§ **WHAT IS REQUIRED**:
I'd like an exact copy of every line from the start of the entries below through the line containing "Switch top-level group operator to Or", please.

§ **THE RECORDS**:
**********
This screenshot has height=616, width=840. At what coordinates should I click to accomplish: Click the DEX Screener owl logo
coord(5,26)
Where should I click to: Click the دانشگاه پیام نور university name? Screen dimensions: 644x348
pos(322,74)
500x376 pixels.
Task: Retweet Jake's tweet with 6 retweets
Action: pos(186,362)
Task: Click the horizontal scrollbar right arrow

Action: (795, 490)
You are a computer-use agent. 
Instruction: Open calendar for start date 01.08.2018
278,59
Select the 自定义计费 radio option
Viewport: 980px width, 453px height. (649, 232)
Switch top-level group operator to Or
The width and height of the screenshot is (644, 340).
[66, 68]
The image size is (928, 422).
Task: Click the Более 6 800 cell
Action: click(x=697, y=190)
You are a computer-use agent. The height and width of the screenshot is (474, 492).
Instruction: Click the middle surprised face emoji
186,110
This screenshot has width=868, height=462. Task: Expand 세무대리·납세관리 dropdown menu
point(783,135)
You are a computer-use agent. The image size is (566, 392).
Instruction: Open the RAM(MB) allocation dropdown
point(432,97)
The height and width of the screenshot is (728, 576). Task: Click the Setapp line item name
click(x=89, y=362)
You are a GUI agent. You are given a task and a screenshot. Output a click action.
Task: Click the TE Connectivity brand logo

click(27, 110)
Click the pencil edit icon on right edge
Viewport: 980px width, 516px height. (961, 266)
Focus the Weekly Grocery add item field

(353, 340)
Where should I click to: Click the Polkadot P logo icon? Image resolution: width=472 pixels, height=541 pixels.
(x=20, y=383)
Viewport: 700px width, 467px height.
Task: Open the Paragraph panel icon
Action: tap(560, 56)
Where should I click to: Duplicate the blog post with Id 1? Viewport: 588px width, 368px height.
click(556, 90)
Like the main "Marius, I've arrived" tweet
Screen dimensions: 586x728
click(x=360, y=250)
**********
§ **SOLUTION TO THIS PROBLEM**:
This screenshot has height=616, width=840. At what coordinates should I click to accomplish: Click the DEX Screener owl logo
coord(5,26)
Where should I click to: Click the دانشگاه پیام نور university name? Screen dimensions: 644x348
pos(322,74)
500x376 pixels.
Task: Retweet Jake's tweet with 6 retweets
Action: pos(186,362)
Task: Click the horizontal scrollbar right arrow

Action: (795, 490)
You are a computer-use agent. 
Instruction: Open calendar for start date 01.08.2018
278,59
Select the 自定义计费 radio option
Viewport: 980px width, 453px height. (649, 232)
Switch top-level group operator to Or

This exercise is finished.